• [ACTION ITEM]
From the line containing "Viewport: 1568px width, 733px height." to the end of the entries, return every line exactly, both ends included, and add nothing.

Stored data
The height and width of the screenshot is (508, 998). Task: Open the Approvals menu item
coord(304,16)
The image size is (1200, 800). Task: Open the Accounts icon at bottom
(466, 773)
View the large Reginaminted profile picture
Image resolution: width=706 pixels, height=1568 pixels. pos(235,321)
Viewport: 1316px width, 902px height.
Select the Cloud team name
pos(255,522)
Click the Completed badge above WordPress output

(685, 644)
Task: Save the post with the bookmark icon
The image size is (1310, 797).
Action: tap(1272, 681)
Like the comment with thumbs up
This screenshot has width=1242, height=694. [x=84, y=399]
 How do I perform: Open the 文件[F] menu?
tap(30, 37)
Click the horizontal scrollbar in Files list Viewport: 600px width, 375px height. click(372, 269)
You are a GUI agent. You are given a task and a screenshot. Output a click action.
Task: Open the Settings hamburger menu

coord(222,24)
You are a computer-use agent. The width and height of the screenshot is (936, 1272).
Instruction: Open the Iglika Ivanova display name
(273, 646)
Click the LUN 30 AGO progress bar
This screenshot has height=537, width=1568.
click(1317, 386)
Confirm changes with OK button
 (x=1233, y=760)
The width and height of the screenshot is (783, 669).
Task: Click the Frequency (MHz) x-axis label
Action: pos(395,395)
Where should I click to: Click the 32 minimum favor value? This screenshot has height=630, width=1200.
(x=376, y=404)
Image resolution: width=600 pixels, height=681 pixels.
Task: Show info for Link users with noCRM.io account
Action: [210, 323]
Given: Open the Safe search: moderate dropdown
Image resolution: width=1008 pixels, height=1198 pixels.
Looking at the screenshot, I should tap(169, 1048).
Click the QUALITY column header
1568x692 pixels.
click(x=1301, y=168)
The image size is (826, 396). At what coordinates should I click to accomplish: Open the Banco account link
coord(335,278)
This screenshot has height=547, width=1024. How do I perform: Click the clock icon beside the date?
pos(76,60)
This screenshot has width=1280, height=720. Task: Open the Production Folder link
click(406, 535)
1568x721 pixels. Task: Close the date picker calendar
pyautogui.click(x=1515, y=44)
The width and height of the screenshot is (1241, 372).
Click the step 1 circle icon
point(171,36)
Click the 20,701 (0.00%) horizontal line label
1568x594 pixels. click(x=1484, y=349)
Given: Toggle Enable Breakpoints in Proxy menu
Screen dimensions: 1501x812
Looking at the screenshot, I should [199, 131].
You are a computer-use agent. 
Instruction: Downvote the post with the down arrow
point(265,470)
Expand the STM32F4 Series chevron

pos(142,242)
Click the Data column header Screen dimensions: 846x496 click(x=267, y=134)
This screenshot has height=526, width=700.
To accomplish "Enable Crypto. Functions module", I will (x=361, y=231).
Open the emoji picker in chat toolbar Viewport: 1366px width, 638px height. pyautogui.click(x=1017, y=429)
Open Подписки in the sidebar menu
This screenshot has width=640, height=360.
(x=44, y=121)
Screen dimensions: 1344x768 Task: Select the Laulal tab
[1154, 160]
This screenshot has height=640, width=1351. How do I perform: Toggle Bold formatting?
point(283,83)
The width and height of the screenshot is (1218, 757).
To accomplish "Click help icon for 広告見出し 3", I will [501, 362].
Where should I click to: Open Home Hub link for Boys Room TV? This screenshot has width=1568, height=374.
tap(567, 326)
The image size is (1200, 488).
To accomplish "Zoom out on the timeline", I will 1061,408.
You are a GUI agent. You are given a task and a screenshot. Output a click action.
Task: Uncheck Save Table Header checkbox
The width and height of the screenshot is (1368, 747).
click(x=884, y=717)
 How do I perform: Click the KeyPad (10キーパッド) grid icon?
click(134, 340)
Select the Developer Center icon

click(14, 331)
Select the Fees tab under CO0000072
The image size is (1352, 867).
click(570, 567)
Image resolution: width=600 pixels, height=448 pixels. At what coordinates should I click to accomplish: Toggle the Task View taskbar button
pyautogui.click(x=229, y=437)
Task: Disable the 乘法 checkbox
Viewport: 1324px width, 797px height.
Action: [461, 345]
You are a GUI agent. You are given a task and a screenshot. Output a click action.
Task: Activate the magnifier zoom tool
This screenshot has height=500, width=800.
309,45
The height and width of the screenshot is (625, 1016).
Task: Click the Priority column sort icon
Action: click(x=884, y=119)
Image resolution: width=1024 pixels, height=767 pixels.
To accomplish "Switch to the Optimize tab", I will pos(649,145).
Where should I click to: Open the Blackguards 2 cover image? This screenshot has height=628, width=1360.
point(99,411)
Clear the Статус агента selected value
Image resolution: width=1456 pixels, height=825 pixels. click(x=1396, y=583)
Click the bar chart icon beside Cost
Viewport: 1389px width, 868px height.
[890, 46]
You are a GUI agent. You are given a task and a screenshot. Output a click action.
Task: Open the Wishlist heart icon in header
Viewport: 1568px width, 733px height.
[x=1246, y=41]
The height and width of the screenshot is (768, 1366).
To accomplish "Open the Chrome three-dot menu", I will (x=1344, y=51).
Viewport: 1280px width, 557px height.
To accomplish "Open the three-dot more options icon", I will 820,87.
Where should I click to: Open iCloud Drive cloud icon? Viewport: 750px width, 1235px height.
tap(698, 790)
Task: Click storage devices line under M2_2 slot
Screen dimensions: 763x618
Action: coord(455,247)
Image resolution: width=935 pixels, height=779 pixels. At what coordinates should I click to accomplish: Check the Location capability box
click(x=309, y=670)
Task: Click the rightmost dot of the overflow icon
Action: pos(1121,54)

• [PROBLEM SOLUTION]
Viewport: 1568px width, 733px height.
[x=1246, y=41]
The height and width of the screenshot is (768, 1366).
To accomplish "Open the Chrome three-dot menu", I will (x=1344, y=51).
Viewport: 1280px width, 557px height.
To accomplish "Open the three-dot more options icon", I will 820,87.
Where should I click to: Open iCloud Drive cloud icon? Viewport: 750px width, 1235px height.
tap(698, 790)
Task: Click storage devices line under M2_2 slot
Screen dimensions: 763x618
Action: coord(455,247)
Image resolution: width=935 pixels, height=779 pixels. At what coordinates should I click to accomplish: Check the Location capability box
click(x=309, y=670)
Task: Click the rightmost dot of the overflow icon
Action: pos(1121,54)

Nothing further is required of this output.